=== Action item ===
In full and without alteration, return the records below.

|---|

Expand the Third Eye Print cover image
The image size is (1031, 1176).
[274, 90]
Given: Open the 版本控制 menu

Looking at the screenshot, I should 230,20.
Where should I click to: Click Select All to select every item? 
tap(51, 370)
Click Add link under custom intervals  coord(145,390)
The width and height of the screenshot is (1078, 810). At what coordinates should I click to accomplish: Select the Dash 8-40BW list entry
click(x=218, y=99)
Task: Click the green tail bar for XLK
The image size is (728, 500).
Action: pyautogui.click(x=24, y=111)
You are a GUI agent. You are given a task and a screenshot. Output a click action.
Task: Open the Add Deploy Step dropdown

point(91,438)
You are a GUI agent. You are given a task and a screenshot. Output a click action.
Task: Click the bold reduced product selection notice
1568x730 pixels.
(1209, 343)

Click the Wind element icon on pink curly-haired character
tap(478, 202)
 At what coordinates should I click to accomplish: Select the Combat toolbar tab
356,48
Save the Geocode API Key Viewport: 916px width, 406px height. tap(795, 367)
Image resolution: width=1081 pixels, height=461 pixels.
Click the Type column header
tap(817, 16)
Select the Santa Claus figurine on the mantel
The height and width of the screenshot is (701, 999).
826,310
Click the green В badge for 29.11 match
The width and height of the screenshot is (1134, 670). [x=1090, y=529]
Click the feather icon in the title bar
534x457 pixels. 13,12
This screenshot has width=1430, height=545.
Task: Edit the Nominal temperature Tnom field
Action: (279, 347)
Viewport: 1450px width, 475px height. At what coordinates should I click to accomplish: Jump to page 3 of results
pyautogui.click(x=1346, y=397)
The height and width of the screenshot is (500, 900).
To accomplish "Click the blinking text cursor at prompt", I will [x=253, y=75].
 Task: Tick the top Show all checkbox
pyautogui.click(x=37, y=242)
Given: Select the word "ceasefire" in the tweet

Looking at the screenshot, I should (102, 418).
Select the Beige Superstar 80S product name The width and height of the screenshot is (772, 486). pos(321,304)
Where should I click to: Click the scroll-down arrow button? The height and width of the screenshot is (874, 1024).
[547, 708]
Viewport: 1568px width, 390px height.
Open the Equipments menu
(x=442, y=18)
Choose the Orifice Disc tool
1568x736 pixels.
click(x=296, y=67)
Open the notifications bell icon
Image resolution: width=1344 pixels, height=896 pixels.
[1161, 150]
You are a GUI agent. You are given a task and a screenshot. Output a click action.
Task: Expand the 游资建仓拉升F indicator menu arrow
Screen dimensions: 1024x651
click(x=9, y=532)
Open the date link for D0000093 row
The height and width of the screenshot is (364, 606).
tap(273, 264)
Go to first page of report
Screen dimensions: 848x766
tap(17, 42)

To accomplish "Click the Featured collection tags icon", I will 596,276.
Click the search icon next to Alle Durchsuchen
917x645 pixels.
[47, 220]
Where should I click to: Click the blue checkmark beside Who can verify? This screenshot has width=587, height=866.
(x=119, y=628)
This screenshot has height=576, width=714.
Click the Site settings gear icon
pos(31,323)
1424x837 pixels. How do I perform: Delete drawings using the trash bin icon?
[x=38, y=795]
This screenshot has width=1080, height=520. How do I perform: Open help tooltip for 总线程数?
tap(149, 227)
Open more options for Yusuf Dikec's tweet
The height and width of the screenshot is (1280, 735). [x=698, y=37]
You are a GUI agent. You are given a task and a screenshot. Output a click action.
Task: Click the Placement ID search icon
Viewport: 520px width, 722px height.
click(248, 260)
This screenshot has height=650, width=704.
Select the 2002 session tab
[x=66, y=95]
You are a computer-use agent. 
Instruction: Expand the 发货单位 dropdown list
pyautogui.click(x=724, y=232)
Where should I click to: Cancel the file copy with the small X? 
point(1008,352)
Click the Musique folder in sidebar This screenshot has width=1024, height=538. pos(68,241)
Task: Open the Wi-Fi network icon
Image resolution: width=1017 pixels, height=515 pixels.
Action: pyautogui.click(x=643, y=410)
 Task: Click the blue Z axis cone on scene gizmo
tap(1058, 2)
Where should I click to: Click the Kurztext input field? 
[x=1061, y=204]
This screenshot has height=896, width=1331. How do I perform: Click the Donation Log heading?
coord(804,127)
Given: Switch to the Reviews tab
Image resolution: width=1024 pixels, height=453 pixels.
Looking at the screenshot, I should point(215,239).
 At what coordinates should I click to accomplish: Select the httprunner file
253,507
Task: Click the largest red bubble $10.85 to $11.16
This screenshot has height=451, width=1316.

|---|

=== Answer for the task ===
Expand the Third Eye Print cover image
The image size is (1031, 1176).
[274, 90]
Given: Open the 版本控制 menu

Looking at the screenshot, I should 230,20.
Where should I click to: Click Select All to select every item? 
tap(51, 370)
Click Add link under custom intervals  coord(145,390)
The width and height of the screenshot is (1078, 810). At what coordinates should I click to accomplish: Select the Dash 8-40BW list entry
click(x=218, y=99)
Task: Click the green tail bar for XLK
The image size is (728, 500).
Action: pyautogui.click(x=24, y=111)
You are a GUI agent. You are given a task and a screenshot. Output a click action.
Task: Open the Add Deploy Step dropdown

point(91,438)
You are a GUI agent. You are given a task and a screenshot. Output a click action.
Task: Click the bold reduced product selection notice
1568x730 pixels.
(1209, 343)

Click the Wind element icon on pink curly-haired character
tap(478, 202)
 At what coordinates should I click to accomplish: Select the Combat toolbar tab
356,48
Save the Geocode API Key Viewport: 916px width, 406px height. tap(795, 367)
Image resolution: width=1081 pixels, height=461 pixels.
Click the Type column header
tap(817, 16)
Select the Santa Claus figurine on the mantel
The height and width of the screenshot is (701, 999).
826,310
Click the green В badge for 29.11 match
The width and height of the screenshot is (1134, 670). [x=1090, y=529]
Click the feather icon in the title bar
534x457 pixels. 13,12
This screenshot has width=1430, height=545.
Task: Edit the Nominal temperature Tnom field
Action: (279, 347)
Viewport: 1450px width, 475px height. At what coordinates should I click to accomplish: Jump to page 3 of results
pyautogui.click(x=1346, y=397)
The height and width of the screenshot is (500, 900).
To accomplish "Click the blinking text cursor at prompt", I will [x=253, y=75].
 Task: Tick the top Show all checkbox
pyautogui.click(x=37, y=242)
Given: Select the word "ceasefire" in the tweet

Looking at the screenshot, I should (102, 418).
Select the Beige Superstar 80S product name The width and height of the screenshot is (772, 486). pos(321,304)
Where should I click to: Click the scroll-down arrow button? The height and width of the screenshot is (874, 1024).
[547, 708]
Viewport: 1568px width, 390px height.
Open the Equipments menu
(x=442, y=18)
Choose the Orifice Disc tool
1568x736 pixels.
click(x=296, y=67)
Open the notifications bell icon
Image resolution: width=1344 pixels, height=896 pixels.
[1161, 150]
You are a GUI agent. You are given a task and a screenshot. Output a click action.
Task: Expand the 游资建仓拉升F indicator menu arrow
Screen dimensions: 1024x651
click(x=9, y=532)
Open the date link for D0000093 row
The height and width of the screenshot is (364, 606).
tap(273, 264)
Go to first page of report
Screen dimensions: 848x766
tap(17, 42)

To accomplish "Click the Featured collection tags icon", I will 596,276.
Click the search icon next to Alle Durchsuchen
917x645 pixels.
[47, 220]
Where should I click to: Click the blue checkmark beside Who can verify? This screenshot has width=587, height=866.
(x=119, y=628)
This screenshot has height=576, width=714.
Click the Site settings gear icon
pos(31,323)
1424x837 pixels. How do I perform: Delete drawings using the trash bin icon?
[x=38, y=795]
This screenshot has width=1080, height=520. How do I perform: Open help tooltip for 总线程数?
tap(149, 227)
Open more options for Yusuf Dikec's tweet
The height and width of the screenshot is (1280, 735). [x=698, y=37]
You are a GUI agent. You are given a task and a screenshot. Output a click action.
Task: Click the Placement ID search icon
Viewport: 520px width, 722px height.
click(248, 260)
This screenshot has height=650, width=704.
Select the 2002 session tab
[x=66, y=95]
You are a computer-use agent. 
Instruction: Expand the 发货单位 dropdown list
pyautogui.click(x=724, y=232)
Where should I click to: Cancel the file copy with the small X? 
point(1008,352)
Click the Musique folder in sidebar This screenshot has width=1024, height=538. pos(68,241)
Task: Open the Wi-Fi network icon
Image resolution: width=1017 pixels, height=515 pixels.
Action: pyautogui.click(x=643, y=410)
 Task: Click the blue Z axis cone on scene gizmo
tap(1058, 2)
Where should I click to: Click the Kurztext input field? 
[x=1061, y=204]
This screenshot has height=896, width=1331. How do I perform: Click the Donation Log heading?
coord(804,127)
Given: Switch to the Reviews tab
Image resolution: width=1024 pixels, height=453 pixels.
Looking at the screenshot, I should point(215,239).
 At what coordinates should I click to accomplish: Select the httprunner file
253,507
Task: Click the largest red bubble $10.85 to $11.16
This screenshot has height=451, width=1316.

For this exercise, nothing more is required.